Server vor Viren schützen
von Andreas Mettler am 28.10.2010 Sicher ist es ein wenig übertrieben zu behaupten, ein Rechner ohne Virenschutz dürfe nicht einmal ans Stromnetz angeschlossen werden. Aber wie so oft macht Übertreibung auch hier anschaulich. Ein Rechner, der für sich alleine steht und nicht mit dem Internet verbunden ist, wird sich nicht mit einem Virus infizieren. Sobald aber die Internetverbindung hergestellt wird, ist das Risiko da, sich Malware, Spyware, gefährliche Viren, Würmer und Trojaner und haufenweise Spam einzufangen. Dabei kommt es nicht darauf an, besonders schlecht beleumundete Seiten zu besuchen. Jederzeit können sich fremde Programme unbemerkt in ein System einschleichen und dort womöglich schlimme Schäden anrichten.

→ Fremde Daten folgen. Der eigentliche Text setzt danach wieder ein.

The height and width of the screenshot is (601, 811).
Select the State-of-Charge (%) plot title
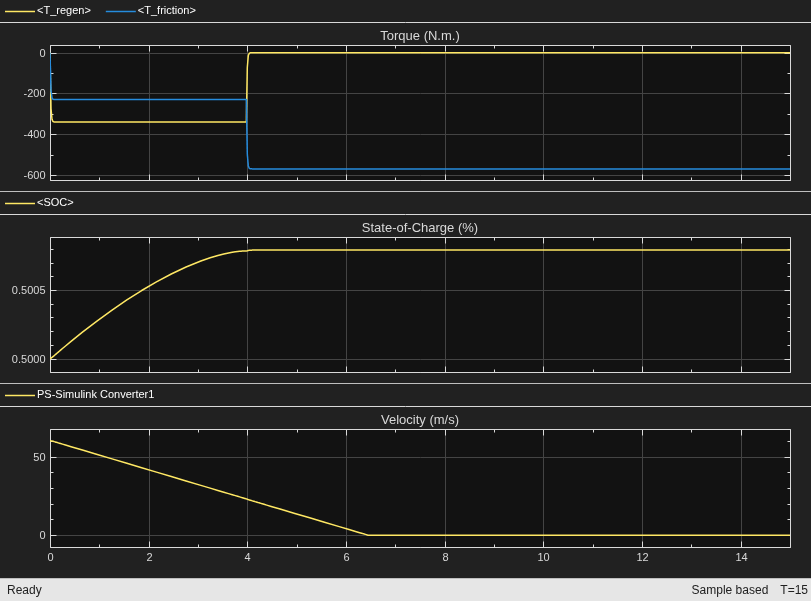[420, 228]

Besondere Vorsicht ist in Netzwerken geboten, in denen ein Server die Verbindung zum Internet herstellt und alle anderen Rechner mit diesem Server verbunden sind. Ein Virus, der in den Server gelangt, kann sich blitzschnell im gesamten Netzwerk ausbreiten und sämtliche angeschlossenen Computer lahm legen und Daten zerstören. Passiert so etwas in einem Unternehmen, sind die Folgen meist verheerend und mit denen in einem Privathaushalt gar nicht zu vergleichen. Es sind schon Firmen an den Rand der Pleite geraten, weil sie wegen stillstehender Computer und kostspieliger Datenrettungen ihre Aufträge nicht bearbeiten konnten. Der standardisierte Virenschutz für Win Server 2010 zum Beispiel, ein oft benutztes Serverbetriebssystem, ist ohne Nachinstallationen nicht ausreichend, um dauerhaft die Sicherheit des Netzwerks zu gewährleisten. Generell wird angeraten, solche Betriebssysteme nicht nur direkt nach der Anschaffung nachrüsten zu lassen, sondern auch durch regelmäßige Upgrades und Backups dafür zu sorgen, dass alle zugehörigen Rechner stabil und virenfrei ihre Arbeit tun können. Die Ausgaben für solche vorbeugenden Maßnahmen lohnen sich im Hinblick auf die horrenden Kosten, die ein Schadensfall mit sich bringt.